▶ **Selected text**
>>>>>
# Real car or Model? You decide!



## MadCap Romanian (Oct 29, 2005)

Here is the photo of my PT Cruiser. Is it a real car or a kit?


----------



## Rebel Rocker (Jan 26, 2000)

Well, let's see.............since I didn't sign on to my favorite 'Here's my REAL Car!' website, I'm gonna go way out on a limb here and take a guess..........It's a model?

Of course, now having been a smartass about it, I'm probably wrong! :lol: 

Wayne


----------



## phrankenstign (Nov 29, 1999)

Due to the extreme lack of visible dust on the tire treads, I'm going to have to agree with Wayne. I think it's a well-built and painted model!


----------



## Zombie_61 (Apr 21, 2004)

It's a very _well-built_ and _well-photographed _ model, but it is a model. Nice work!


----------



## The-Nightsky (May 10, 2005)

I believe its a model....just because of how sterile the environment it was photgrahed in is


----------



## beeblebrox (Jul 30, 2003)
<<<<<
▶ **Dataset section**
>>>>>
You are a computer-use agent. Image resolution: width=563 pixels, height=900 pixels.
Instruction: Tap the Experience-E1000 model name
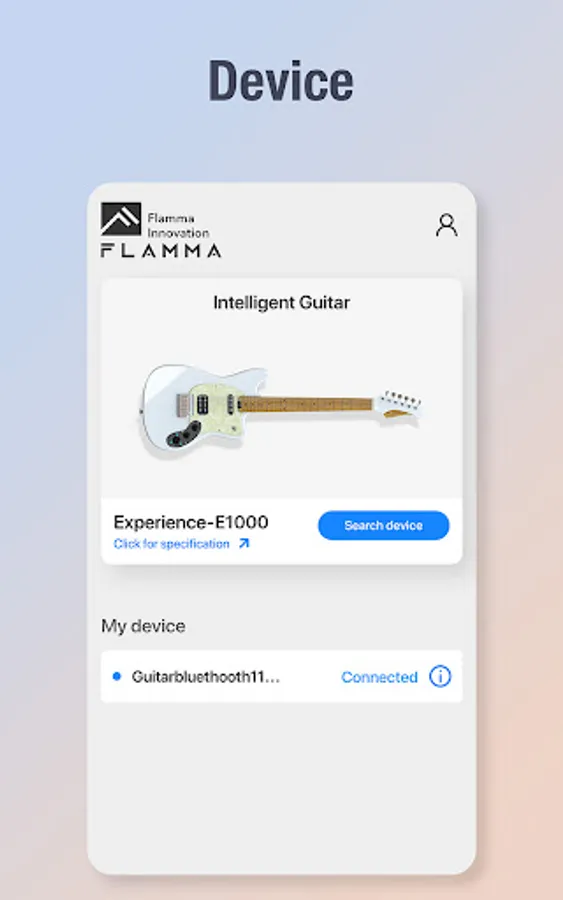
<<<<<
▶ **Task instructions**
**1.** Translate this sentence from the forum thread about the PT Cruiser photo into Spanish: "Due to the extreme lack of visible dust on the tire treads, I'm going to have to agree with Wayne."
**2.** In the forum thread about the PT Cruiser photo, what reason does The-Nightsky give for believing it is a model?

▶ **The responses**
**1.** Debido a la extrema falta de polvo visible en las bandas de rodadura de los neumáticos, voy a tener que estar de acuerdo con Wayne.

**2.** The environment it was photographed in is very sterile.